I love this twist on beef stroganoff! Tender egg noodles and wonderful meatballs in a rich savory gravy. Oh my! Such yummy comfort food!

Meatball Stroganoff

1 lb ground beef
1 lb ground pork
2 large eggs, slightly beaten
1 cup Heinz Homestyle Savory Beef Gravy, divided
1/2 cup Panko breadcrumbs
1 tablespoon fresh minced garlic
1 tablespoon dried minced onion
1 teaspoon salt
1/2 teaspoon Worcester sauce
1 teaspoon black pepper
1/4 cup evaporated milk
2 tablespoons dried parsley
1 tablespoon olive oil
2 tablespoons butter
1/4 cup butter
1/4 cup flour
2 cups of beef broth
3/4 cup sour cream
Mix all ingredients together in a large bowl along with a half cup of the beef gravy. Add more breadcrumbs as needed for the right consistency. Shape into 1 1/2-inch meatballs, forming about 24 meatballs.
In large skillet, melt olive oil and then add butter. Add meatballs in batches and fry on all sides over medium heat until all sides are browned. Transfer to a paper towel-lined plate. Repeat until all meatballs are browned. When finished, drain off excess fat from skillet but do not wash or clean the pan. 

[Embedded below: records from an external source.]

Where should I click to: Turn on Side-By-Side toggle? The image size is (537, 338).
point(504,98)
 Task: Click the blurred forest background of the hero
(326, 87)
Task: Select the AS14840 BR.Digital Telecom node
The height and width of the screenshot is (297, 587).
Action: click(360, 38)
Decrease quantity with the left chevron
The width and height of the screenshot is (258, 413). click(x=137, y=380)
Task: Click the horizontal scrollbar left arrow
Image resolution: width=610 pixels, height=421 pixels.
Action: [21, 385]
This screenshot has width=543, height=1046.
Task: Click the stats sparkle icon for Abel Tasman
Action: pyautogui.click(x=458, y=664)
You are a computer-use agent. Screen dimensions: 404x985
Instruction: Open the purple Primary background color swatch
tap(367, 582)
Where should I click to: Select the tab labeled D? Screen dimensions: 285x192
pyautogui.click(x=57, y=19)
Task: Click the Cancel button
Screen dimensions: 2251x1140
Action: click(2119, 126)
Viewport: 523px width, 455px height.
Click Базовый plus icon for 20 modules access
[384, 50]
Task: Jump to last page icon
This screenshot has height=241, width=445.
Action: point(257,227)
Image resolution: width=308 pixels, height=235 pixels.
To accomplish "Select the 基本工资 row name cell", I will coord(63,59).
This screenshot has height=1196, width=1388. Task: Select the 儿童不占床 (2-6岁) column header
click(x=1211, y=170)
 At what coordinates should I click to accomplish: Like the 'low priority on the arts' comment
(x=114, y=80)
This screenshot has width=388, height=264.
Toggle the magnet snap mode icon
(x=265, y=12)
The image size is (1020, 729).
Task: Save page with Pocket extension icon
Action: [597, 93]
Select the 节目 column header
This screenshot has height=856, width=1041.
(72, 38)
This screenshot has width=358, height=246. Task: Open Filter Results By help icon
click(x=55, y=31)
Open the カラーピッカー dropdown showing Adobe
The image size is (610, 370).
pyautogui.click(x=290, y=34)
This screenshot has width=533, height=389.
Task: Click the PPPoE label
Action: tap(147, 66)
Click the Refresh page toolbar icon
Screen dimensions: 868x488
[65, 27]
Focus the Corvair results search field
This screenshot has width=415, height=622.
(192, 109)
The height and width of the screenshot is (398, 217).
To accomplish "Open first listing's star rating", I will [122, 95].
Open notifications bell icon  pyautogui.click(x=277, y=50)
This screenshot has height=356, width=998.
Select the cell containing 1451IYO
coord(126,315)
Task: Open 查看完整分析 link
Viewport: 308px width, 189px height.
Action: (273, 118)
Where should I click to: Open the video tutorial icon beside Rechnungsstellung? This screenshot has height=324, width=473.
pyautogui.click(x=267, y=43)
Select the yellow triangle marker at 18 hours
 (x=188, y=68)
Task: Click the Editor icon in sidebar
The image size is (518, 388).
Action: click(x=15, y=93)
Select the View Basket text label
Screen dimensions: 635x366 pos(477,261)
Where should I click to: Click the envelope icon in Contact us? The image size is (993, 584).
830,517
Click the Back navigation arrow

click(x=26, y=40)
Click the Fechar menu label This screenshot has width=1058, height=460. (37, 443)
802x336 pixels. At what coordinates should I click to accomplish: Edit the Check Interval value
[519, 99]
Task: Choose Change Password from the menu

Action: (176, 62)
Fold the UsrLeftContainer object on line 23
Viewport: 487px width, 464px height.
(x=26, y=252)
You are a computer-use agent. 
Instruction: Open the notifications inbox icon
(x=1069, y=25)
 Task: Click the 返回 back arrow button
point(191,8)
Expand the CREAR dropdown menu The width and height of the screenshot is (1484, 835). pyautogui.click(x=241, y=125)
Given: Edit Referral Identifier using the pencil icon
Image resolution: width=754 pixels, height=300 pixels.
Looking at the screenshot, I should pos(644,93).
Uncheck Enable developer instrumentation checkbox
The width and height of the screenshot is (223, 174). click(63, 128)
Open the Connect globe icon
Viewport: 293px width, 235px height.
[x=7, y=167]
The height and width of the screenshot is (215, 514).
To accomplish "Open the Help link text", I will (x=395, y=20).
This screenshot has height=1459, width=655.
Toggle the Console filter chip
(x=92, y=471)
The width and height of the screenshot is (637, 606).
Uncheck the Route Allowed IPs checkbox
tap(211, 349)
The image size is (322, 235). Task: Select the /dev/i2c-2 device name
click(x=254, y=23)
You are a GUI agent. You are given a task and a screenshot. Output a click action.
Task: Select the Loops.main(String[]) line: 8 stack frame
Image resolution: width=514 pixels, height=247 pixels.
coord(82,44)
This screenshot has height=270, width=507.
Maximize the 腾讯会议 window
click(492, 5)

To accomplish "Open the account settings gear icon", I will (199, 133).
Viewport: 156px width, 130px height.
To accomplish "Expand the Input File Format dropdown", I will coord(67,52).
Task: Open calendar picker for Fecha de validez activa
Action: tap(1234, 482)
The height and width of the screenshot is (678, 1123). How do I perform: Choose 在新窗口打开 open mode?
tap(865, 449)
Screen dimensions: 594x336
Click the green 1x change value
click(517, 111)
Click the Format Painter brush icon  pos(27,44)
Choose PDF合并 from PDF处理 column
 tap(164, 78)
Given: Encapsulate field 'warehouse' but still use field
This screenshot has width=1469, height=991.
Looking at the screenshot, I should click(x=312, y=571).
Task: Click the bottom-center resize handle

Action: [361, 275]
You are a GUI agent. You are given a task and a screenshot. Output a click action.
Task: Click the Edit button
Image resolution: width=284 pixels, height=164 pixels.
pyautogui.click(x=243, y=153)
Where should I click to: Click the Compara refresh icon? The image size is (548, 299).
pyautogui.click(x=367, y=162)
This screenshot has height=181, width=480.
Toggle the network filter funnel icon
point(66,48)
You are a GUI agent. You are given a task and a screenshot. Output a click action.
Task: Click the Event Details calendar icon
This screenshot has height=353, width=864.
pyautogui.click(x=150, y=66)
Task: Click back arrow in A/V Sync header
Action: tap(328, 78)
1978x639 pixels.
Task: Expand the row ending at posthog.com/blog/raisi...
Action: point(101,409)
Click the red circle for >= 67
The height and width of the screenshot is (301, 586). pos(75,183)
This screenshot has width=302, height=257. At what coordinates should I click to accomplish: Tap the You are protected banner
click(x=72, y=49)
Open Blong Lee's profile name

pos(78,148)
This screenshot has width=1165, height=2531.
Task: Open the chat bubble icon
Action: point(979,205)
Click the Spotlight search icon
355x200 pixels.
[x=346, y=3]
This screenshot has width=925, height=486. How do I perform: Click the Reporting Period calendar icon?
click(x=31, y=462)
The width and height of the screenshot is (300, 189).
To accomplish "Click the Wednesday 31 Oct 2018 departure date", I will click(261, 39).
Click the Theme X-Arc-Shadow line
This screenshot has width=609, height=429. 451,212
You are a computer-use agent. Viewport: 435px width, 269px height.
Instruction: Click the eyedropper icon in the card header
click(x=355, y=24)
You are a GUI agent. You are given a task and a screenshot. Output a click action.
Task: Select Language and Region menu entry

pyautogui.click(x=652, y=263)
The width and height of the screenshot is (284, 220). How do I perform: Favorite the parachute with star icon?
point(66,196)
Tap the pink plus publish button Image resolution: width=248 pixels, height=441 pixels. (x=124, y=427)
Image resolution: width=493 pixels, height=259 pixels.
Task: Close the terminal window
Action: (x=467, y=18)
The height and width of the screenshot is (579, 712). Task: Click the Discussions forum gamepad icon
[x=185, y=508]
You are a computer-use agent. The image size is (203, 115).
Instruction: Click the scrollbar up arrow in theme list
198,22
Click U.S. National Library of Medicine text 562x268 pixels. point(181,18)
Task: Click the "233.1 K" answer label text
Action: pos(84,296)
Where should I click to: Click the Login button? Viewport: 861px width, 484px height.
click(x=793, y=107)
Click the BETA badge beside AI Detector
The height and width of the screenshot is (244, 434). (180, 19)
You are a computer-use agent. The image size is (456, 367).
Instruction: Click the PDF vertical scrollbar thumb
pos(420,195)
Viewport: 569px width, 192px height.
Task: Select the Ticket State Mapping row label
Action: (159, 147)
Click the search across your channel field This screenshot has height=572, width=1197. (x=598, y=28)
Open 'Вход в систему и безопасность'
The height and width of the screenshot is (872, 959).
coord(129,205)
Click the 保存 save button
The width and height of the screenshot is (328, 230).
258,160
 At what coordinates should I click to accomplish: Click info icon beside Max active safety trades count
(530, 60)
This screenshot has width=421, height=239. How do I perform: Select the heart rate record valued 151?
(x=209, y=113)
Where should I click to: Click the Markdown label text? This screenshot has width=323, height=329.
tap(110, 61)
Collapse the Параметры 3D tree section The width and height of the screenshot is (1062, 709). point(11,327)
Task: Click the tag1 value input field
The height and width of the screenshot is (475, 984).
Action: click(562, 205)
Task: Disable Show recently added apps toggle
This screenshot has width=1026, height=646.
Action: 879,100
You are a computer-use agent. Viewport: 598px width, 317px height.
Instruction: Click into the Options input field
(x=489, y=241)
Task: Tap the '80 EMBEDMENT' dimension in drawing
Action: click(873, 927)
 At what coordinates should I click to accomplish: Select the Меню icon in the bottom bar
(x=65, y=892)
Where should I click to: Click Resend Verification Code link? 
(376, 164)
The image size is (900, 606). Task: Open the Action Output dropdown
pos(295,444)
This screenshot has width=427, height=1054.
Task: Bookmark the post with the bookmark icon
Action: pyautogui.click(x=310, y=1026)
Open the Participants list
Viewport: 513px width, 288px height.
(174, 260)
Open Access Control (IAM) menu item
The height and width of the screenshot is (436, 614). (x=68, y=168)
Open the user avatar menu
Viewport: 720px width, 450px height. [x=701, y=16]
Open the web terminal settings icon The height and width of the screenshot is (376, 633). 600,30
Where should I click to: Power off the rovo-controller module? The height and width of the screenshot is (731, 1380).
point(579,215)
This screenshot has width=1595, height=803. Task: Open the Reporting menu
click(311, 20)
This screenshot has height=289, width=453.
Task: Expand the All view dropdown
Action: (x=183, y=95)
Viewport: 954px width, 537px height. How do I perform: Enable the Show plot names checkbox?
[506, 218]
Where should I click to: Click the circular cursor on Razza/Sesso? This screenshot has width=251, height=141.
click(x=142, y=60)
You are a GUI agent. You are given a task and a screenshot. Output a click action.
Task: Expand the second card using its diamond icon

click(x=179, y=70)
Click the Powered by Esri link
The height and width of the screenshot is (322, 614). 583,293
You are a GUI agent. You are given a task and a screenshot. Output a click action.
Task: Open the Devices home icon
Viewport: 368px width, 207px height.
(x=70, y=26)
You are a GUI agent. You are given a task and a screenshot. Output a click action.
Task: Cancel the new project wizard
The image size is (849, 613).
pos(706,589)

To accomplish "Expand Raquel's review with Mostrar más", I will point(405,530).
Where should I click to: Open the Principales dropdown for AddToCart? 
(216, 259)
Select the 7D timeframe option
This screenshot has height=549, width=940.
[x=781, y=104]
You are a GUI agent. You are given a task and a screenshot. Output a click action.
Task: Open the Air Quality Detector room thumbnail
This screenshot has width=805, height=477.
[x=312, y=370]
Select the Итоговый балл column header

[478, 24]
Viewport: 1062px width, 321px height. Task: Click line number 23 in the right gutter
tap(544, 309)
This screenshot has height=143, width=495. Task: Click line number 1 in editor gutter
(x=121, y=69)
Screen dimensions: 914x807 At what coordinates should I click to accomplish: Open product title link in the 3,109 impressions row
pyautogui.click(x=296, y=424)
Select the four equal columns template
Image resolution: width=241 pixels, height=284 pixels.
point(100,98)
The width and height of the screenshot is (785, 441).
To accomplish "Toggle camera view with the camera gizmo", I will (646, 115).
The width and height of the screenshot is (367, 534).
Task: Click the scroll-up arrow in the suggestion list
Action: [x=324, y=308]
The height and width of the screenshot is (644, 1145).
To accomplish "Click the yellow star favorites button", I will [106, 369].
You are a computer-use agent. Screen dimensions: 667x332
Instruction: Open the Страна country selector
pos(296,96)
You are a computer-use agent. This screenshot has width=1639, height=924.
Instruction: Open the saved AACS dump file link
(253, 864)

Melt 1/4 cup butter in the skillet and stir to make sure you blend the pieces of beef and onion and garlic left on the bottom. Using a whisk, quickly whisk in flour and cook for about one minute or until very lightly browned.  

Next, whisk in the beef broth a little at a time, whisking constantly for about 1-2 minutes, until slightly thickened. Stir in half cup of Heinz

Homestyle Savory Beef Gravy. Stir in sour cream; season with salt and pepper, to taste. Add meatballs back to skillet and cover. Simmer on low heat for about 30-40 minutes.

In the meantime, cook egg noodles as directed on package. Drain well and add to platter. Serve meatballs and gravy over hot egg noodles.